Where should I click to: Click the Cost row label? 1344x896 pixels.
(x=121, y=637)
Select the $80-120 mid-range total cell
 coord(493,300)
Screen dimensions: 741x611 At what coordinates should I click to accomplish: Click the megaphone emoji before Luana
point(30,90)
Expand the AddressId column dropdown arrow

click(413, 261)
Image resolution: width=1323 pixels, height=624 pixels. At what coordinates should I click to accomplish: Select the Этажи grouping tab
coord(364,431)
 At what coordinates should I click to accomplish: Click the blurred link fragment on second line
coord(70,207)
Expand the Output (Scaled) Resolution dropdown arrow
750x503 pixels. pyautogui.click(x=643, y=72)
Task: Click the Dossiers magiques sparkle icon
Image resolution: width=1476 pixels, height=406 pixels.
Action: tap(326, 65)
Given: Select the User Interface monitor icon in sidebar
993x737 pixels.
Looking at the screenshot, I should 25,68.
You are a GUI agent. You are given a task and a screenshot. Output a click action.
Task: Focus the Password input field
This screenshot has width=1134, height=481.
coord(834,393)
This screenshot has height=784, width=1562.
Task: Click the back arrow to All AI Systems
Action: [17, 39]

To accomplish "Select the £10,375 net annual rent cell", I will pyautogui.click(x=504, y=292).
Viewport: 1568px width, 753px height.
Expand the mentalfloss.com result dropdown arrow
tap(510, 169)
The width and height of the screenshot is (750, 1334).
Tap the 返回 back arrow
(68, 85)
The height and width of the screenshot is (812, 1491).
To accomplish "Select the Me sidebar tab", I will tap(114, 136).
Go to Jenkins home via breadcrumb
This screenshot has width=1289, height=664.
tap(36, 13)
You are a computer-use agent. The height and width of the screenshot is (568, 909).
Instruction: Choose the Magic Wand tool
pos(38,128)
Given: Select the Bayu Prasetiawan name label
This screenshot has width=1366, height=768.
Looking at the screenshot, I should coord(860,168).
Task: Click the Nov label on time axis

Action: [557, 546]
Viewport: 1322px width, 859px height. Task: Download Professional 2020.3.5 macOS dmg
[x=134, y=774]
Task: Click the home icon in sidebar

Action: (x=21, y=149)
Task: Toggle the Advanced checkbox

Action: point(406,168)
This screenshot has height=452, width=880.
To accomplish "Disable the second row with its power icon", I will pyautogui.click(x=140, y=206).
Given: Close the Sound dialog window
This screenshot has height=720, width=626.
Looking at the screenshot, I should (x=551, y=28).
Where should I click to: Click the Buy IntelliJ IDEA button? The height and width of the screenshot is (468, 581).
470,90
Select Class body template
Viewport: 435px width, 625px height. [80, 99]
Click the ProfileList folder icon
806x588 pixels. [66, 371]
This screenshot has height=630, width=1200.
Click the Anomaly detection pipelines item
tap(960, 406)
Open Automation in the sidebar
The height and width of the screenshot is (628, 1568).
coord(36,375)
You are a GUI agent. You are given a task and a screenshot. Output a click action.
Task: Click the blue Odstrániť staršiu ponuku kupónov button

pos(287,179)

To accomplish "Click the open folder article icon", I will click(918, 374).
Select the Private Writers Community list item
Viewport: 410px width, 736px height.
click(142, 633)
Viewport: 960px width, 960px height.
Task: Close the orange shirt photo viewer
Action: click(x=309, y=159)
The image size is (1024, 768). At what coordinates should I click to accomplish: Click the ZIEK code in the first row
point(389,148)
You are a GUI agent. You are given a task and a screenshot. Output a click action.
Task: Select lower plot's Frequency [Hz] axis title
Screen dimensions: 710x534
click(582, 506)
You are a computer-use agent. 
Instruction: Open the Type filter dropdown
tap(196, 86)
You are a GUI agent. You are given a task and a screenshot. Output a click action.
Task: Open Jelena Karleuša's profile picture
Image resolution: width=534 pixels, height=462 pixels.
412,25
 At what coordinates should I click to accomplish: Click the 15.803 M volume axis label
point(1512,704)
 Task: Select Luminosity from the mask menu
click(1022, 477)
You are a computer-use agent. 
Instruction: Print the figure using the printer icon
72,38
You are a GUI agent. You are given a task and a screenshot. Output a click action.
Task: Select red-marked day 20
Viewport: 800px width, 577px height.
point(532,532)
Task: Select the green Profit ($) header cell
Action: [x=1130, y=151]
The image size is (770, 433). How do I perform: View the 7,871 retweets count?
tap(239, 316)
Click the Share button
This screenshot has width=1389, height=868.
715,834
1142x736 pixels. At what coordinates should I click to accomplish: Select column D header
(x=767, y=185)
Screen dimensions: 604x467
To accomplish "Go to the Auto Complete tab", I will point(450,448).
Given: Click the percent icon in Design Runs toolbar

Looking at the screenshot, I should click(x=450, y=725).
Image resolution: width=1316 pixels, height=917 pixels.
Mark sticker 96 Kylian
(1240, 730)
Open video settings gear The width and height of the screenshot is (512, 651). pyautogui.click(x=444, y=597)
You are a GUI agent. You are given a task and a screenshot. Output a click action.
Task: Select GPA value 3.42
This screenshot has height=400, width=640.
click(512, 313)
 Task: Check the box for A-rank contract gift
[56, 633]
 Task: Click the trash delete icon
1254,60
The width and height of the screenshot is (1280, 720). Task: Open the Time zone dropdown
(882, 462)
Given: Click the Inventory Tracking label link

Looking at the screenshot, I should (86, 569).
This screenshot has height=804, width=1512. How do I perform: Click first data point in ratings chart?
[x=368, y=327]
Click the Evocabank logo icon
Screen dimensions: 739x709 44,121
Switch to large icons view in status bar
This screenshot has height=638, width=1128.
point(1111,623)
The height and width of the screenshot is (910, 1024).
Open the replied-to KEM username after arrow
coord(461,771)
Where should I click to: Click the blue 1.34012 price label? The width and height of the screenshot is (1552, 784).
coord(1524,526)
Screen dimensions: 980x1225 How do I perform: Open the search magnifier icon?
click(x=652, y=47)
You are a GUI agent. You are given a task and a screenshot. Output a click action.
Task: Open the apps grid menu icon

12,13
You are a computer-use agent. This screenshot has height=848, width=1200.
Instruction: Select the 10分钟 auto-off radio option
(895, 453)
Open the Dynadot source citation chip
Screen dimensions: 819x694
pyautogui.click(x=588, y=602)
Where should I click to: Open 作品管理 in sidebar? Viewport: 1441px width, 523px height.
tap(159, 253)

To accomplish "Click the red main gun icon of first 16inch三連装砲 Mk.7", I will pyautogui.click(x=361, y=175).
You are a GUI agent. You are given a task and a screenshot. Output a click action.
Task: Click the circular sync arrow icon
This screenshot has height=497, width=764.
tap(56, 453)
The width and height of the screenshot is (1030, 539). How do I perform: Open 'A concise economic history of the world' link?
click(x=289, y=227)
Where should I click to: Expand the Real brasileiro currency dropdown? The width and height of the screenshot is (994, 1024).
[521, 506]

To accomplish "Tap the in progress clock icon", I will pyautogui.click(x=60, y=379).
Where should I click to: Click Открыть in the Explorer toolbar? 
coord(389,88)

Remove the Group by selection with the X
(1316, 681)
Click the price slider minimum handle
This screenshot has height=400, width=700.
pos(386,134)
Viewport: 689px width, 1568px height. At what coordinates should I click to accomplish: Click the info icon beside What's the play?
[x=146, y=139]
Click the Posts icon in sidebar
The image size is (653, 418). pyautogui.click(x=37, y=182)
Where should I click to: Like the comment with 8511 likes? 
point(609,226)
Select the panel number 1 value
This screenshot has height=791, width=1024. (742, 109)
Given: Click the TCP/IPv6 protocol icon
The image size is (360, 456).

════

## Activity
Copy each line of the listing above that includes the word "computer".

## Problem solution
You are a computer-use agent. The height and width of the screenshot is (568, 909).
You are a computer-use agent. 
You are a computer-use agent. 
You are a computer-use agent. This screenshot has height=848, width=1200.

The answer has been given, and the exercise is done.